§ DIRECTION A
Count the lines in the records below that contain the word "Where", and give only that number.

§ SUPPLIED TEXT
This article originally appeared on Scott Farley’s blog, The Bold Red Line.
Today’s efforts are an echo of what women have been demanding for decades.
I’ve been doing some traveling in the last two weeks, and spending a lot of time on airplanes. And that’s meant quite a bit of reading. I started with Lean In, Sheryl Sandberg’s best-selling book about women in the workplace, and the ways that companies, families, and individuals need to contribute to making real progress toward gender equality. It was a timely read, because discussions about gender diversity have been very much on my mind of late.
In my most recent post on my blog, I referenced that my company, Joy Global, is working to develop our first multi-year Diversity & Inclusion (D&I) strategy. And it’s been clear from the very start that gender diversity will be a critical area of early emphasis.
When I talk with my female colleagues, including some members of our D&I Advisory Council, a conundrum starts to emerge pretty quickly. There is certainly an approach that a number of companies have successfully undertaken, whereby programs are developed with the specific intent of developing female leaders. What’s more, I see an increasing amount of learning content being developed by key vendor partners that is aimed at teaching best practices to women who want to rise within the ranks of their organizations.

§ TASK MATERIAL

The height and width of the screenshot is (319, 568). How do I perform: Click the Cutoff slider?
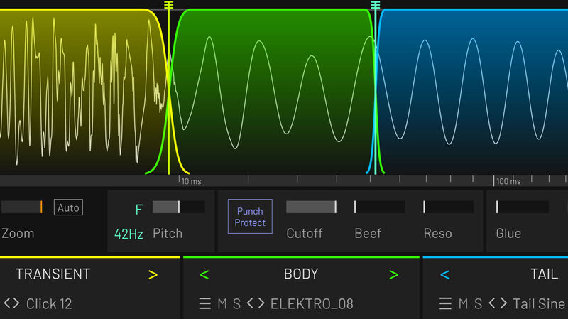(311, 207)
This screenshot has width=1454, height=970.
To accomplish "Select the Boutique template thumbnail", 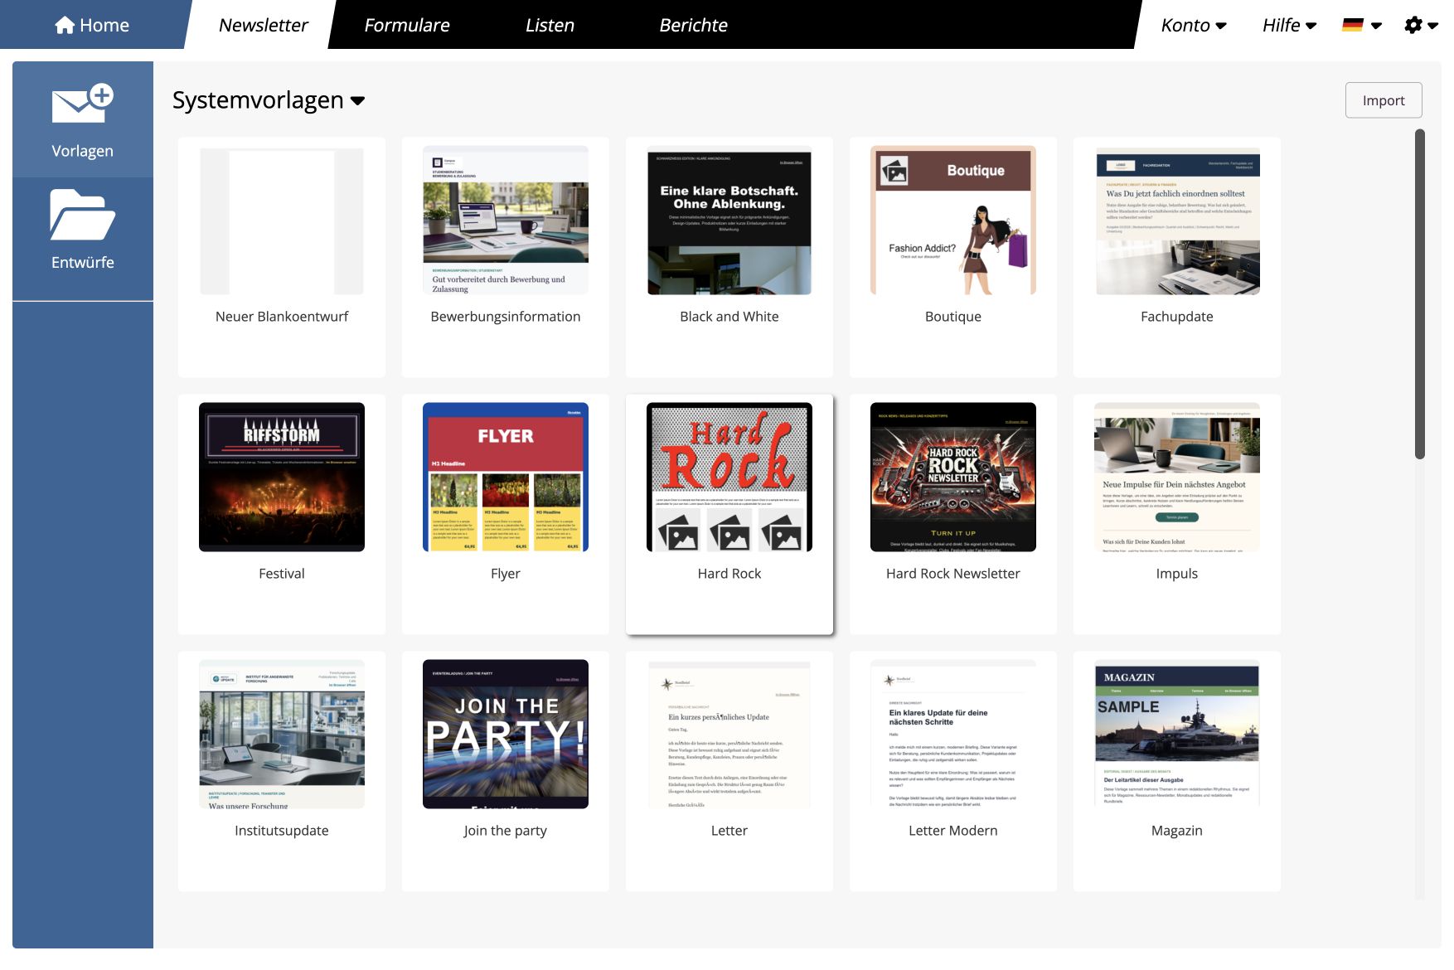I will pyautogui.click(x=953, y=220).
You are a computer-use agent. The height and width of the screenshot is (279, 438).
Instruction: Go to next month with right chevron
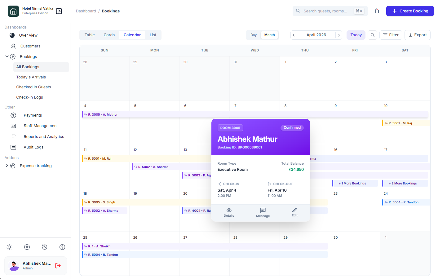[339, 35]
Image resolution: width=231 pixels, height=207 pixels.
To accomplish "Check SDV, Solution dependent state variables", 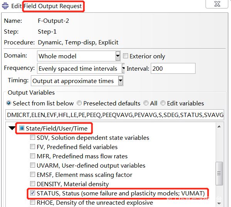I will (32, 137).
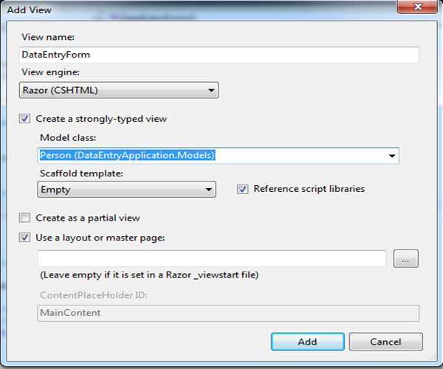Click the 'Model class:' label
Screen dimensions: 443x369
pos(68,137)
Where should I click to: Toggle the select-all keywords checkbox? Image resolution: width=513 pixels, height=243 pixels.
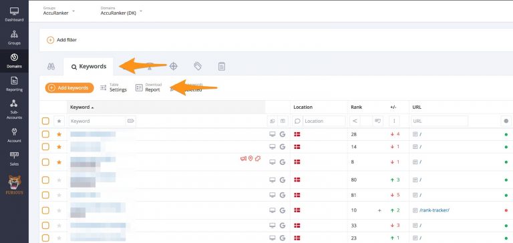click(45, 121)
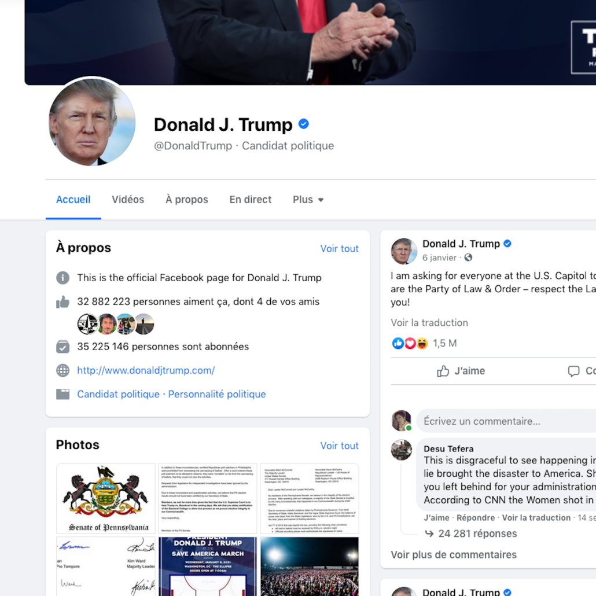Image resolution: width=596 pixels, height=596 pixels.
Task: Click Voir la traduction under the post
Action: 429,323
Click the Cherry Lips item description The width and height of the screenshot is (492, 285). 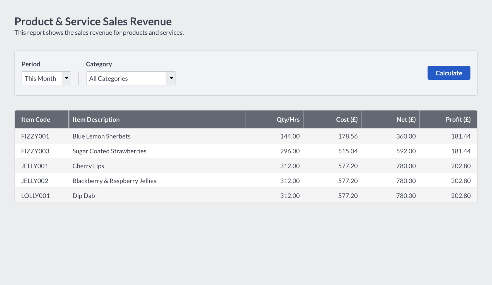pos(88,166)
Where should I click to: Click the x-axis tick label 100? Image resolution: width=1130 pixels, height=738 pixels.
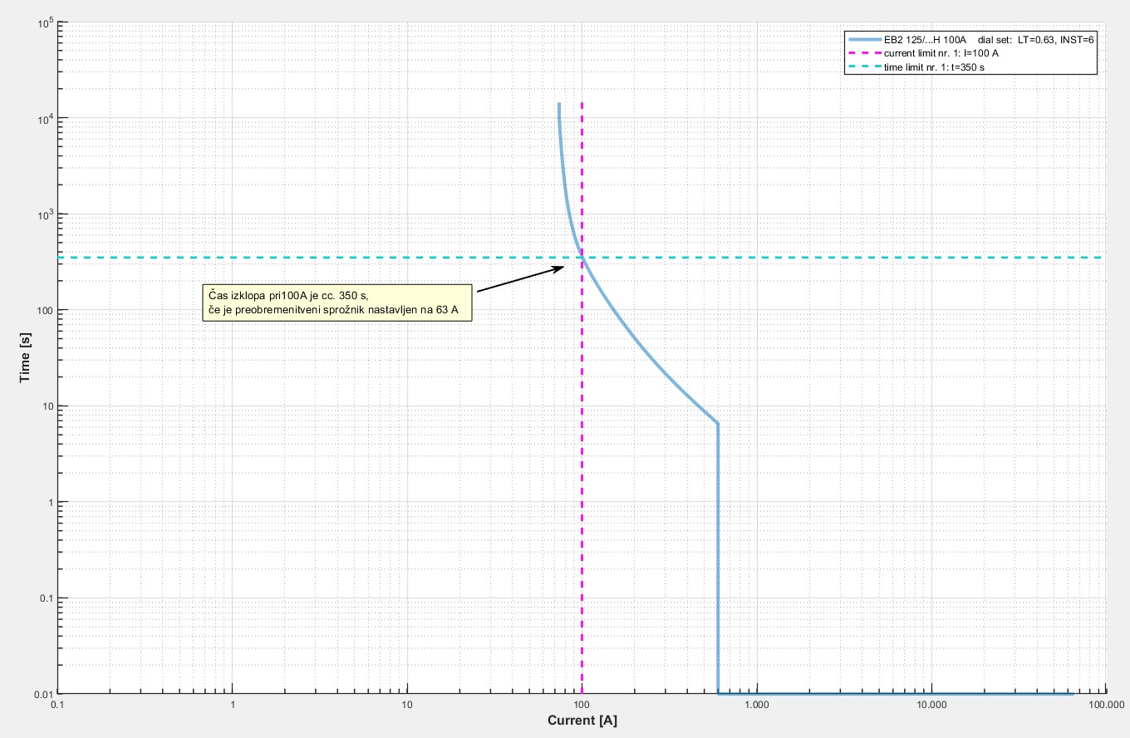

§ DIRECTION B
Print, word for word, the part of the blog post on gender diversity starting at "In my most recent" and ending at "of early emphasis.".

§ REPLY A
2

§ REPLY B
In my most recent post on my blog, I referenced that my company, Joy Global, is working to develop our first multi-year Diversity & Inclusion (D&I) strategy. And it’s been clear from the very start that gender diversity will be a critical area of early emphasis.